Exercise aim:
Print the records below exactly, and do not carry over any picture.
*** Given data ***
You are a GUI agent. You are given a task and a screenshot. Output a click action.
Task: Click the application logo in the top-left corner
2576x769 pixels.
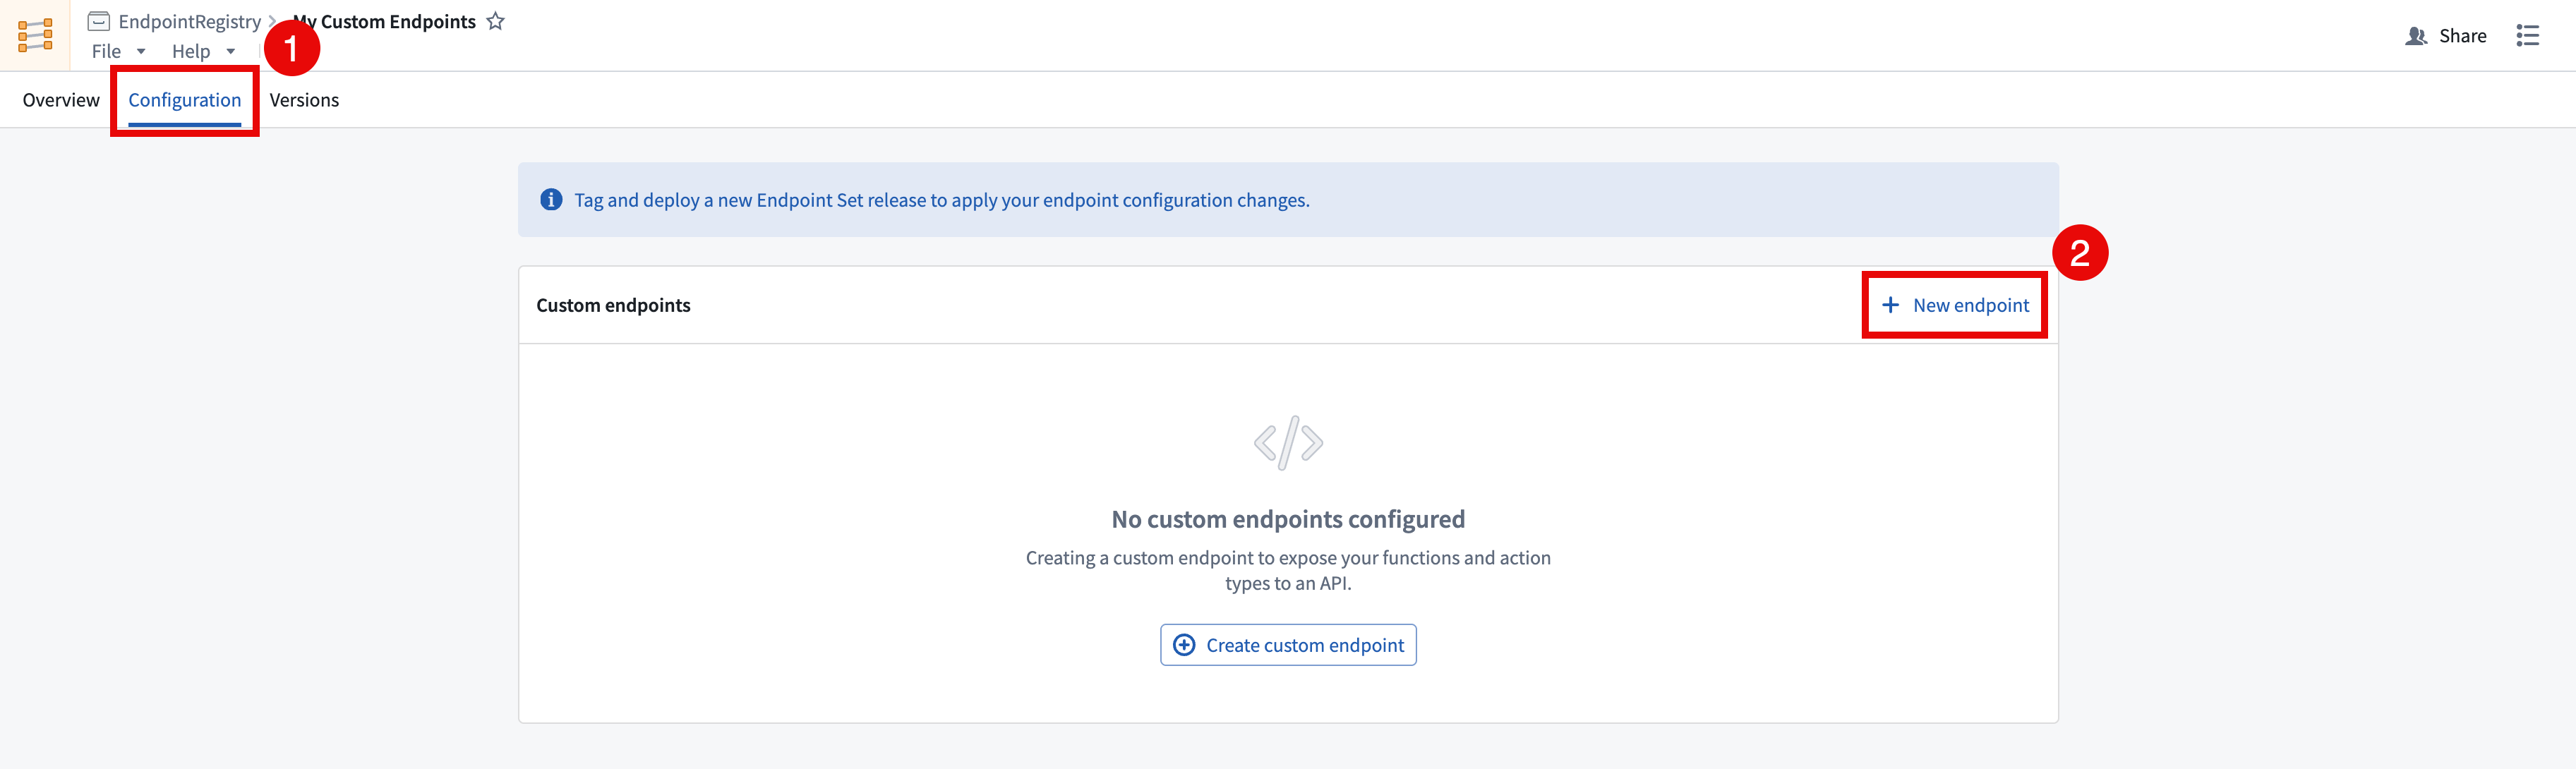tap(34, 34)
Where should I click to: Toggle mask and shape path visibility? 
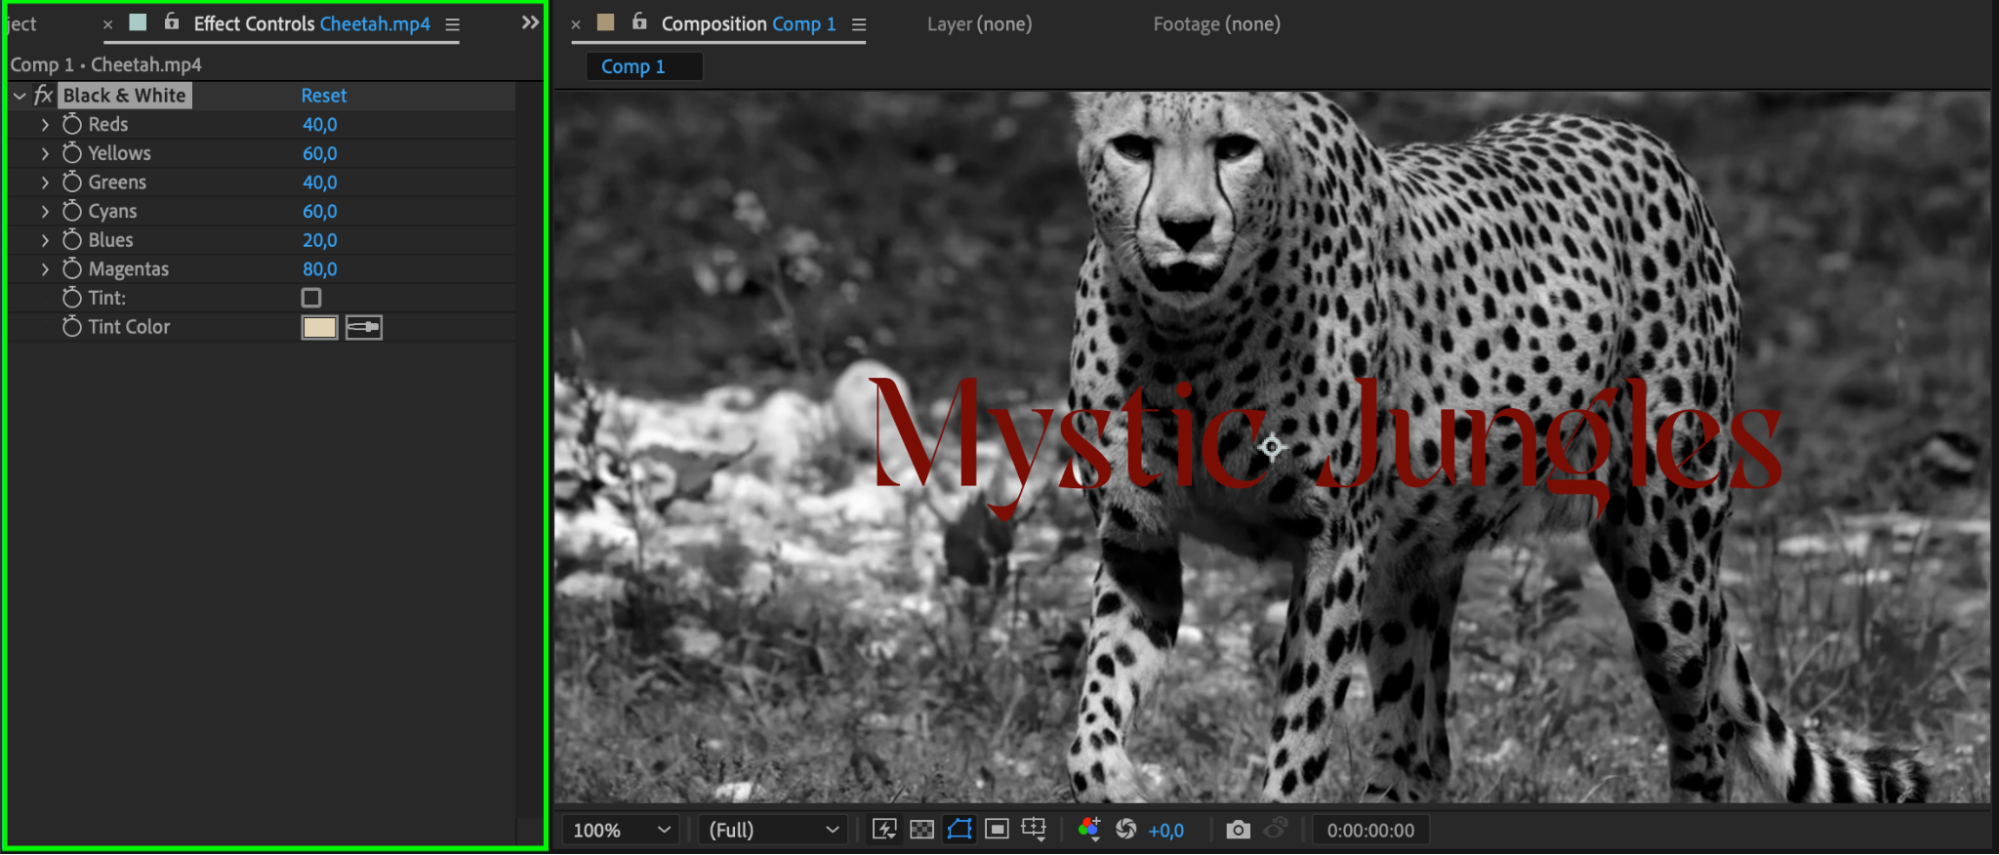(x=959, y=829)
*** End of Given data ***
Result for this task:
You are a GUI agent. You are given a task and a screenshot. Output a click action.
Task: Click the application logo in the top-left corner
2576x769 pixels.
tap(34, 34)
Where should I click to: Toggle mask and shape path visibility? 
(x=959, y=829)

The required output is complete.